The Welfare Cuts Explained In Seven Graphs

George Osborne has to find a significant amount of savings and he will be looking to the welfare budget to do it.

Here, in graphs, we explain what he needs to do and how he might do it.

1) The Government has said it is going to eliminate the deficit by 2018-19.

The Chancellor tells us he is "fixing the roof while the sun is shining" - although the sunniness of the sun has been the subject of some debate.

Anyway, in short, the hole in the roof is pretty big and fixing it is a pretty tall order.

The Institute for Fiscal Studies says he will need to find £37.6bn savings (or cuts as they are also known) between 2015-16 and 2018-19. It's quite a lot of money.

NB Government deficit = amount per year of spending more than we earn as a country. Government debt = the amount the country owes in total

2) As the nation's housekeeper-in-chief, David Cameron says the country needs to live within its means.

He says the country needs to save/cut £30bn to get rid of the deficit by 2018-19. That, he says, means saving £1 a year in every £100 that the Government spends.

He has told us in January: "I don't think there's a family or business that couldn't do that."

On that basis, it is the equivalent of saving around a fiver a week of the average household spending – or two lattes. Although most economists will tell you it is not possible to equate Government spending to household spending.

3) Put that way it doesn't sound much, but when you apply it to Government spending, it is.

Mr Osborne has said he will be finding £12bn of those cuts from welfare – which accounts for around 25% of public sector spending.

4) So what in the welfare spend is the most vulnerable? Pensions take the biggest chunk but they have been protected.

Instead David Cameron has said he wants to end the "ridiculous merry go round" of taxing low earners to pay it back in benefits - indicating a raid on tax credits.

These are in-work benefits for the worst-paid in society. They were ramped up by Gordon Brown as an incentive to work but have seemingly ended up subsidising a low-wage culture.

5) And it is easy to see why tax credits would be the obvious target. They make up nearly 14% of welfare spending – just shy of £30bn. Compare that to unemployment benefits – Job Seekers' Allowance costs just £2.5bn a year.

Mr Cameron's argument is that if you take away the tax credits that subsidise low wages, employers will have to pay more.

Cutting tax credits is unlikely to encourage employers with a history of paying low wages to increase them, but if it was accompanied by incentives for firms to pay a living wage, or even a significant minimum wage increase, it might soften the blow.

6) Four and a half million people claim tax credits with an average claim of £6,340 a year.

There are two kinds of tax credits – working tax credit and child tax credit. You're eligible for tax credits if your annual household income is less than £32,969.

Child tax credit claimants get £545 a year plus up to £2,780 per child.

To claim working tax credit, claimants must work at least 16 hours a week if single, 24 hours a week if a couple with children and 30 hours if they are a couple with no children.
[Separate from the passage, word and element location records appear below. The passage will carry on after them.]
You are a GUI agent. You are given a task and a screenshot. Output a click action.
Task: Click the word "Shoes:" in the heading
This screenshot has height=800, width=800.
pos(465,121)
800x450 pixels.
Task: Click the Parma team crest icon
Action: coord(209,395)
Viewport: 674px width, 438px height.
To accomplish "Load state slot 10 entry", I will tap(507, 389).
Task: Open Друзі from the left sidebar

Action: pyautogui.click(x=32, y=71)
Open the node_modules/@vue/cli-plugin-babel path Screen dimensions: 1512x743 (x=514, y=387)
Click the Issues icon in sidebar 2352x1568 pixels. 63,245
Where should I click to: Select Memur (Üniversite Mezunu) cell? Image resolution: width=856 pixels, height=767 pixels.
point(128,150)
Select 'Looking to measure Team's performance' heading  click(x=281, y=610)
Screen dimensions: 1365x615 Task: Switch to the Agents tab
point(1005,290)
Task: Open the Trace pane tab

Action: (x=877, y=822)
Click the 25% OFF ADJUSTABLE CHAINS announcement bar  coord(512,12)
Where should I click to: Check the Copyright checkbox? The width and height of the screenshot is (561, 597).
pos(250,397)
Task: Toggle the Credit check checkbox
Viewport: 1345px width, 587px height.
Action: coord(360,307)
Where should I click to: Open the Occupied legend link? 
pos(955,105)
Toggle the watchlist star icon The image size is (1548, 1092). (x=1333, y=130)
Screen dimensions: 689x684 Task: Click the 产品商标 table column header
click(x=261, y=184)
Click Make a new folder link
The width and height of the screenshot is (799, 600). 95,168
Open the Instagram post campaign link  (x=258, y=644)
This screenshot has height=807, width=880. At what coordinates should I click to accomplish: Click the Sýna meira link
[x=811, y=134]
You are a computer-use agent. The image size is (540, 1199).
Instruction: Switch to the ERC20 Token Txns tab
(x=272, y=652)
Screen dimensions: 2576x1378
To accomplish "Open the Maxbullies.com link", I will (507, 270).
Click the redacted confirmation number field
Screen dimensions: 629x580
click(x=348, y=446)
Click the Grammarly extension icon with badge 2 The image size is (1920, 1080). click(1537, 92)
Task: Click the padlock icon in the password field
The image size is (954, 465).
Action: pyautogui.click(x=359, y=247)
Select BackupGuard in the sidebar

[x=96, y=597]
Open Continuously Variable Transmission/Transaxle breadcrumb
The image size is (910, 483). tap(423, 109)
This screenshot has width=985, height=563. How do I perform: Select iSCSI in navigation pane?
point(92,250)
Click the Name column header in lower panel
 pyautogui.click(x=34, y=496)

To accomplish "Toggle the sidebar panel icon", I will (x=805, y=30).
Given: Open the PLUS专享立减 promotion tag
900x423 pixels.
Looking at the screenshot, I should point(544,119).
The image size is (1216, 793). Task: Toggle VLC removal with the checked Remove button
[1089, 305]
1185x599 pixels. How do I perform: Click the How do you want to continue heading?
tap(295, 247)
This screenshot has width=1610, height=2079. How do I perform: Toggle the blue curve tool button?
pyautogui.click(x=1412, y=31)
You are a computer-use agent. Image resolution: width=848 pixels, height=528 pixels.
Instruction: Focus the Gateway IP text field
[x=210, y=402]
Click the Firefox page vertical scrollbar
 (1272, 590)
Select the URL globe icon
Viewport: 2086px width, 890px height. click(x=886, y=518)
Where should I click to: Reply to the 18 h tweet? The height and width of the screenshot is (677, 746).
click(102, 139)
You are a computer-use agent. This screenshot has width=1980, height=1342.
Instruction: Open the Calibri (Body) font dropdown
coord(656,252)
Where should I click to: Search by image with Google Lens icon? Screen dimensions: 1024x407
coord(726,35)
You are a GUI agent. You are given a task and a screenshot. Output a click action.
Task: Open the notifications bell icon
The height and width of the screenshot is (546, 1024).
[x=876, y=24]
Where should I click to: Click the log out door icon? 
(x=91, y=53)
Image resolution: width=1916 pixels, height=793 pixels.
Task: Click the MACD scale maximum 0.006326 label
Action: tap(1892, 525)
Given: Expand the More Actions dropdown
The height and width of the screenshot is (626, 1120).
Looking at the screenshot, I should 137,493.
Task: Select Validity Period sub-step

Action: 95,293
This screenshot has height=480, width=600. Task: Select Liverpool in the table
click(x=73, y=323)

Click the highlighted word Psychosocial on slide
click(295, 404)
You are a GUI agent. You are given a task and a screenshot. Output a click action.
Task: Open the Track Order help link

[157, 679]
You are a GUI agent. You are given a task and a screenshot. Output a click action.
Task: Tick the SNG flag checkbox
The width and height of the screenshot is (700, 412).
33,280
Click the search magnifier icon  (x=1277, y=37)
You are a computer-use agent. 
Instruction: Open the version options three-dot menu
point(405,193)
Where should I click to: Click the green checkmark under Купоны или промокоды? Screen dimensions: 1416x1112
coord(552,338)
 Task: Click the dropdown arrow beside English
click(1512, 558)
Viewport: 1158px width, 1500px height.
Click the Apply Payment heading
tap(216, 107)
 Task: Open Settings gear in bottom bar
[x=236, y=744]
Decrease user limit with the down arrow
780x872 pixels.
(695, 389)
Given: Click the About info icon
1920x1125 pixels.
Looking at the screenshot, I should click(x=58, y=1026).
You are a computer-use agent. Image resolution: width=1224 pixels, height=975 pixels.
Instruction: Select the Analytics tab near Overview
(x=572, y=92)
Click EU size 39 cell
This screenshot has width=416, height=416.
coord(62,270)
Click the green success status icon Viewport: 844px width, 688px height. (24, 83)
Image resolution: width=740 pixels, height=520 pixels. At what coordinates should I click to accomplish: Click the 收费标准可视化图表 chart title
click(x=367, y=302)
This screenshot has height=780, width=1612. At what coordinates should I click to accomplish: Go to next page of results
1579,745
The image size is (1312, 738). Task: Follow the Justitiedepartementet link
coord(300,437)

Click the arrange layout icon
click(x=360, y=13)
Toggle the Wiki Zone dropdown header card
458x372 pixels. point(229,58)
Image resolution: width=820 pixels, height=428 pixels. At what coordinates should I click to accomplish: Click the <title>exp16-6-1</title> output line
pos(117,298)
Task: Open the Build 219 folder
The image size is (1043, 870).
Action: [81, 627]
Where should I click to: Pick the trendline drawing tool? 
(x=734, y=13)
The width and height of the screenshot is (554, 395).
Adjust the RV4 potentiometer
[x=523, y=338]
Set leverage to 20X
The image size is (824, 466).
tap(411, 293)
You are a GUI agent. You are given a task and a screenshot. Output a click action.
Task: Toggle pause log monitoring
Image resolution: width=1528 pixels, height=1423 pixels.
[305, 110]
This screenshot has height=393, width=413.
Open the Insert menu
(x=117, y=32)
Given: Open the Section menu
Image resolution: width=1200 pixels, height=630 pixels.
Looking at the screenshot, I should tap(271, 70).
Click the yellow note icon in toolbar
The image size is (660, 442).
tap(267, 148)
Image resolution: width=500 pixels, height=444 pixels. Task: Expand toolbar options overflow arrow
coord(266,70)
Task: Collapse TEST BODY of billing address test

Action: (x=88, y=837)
The basic is £2,010 a year.

The maximum claim is around £24,000 – but you would need to be a single parent with three children working 16 hours a week on the minimum wage.

The IFS has suggested the Government could target tax credits by returning them to 2003 levels.

This, say its economists, would hit 3.7m people and see them lose around £1,400 a year.

It would, however, be worth £5bn of the £12bn welfare cuts Mr Osborne needs to find. That's a good chunk.

7) And the other target? Well housing benefit looks likely. It makes up 11.8% (£26bn) of welfare spending and it’s increased. Mr Osborne has suggested abolishing the benefit for under 25s.

That would bring in £1.5bn, the IFS has estimated.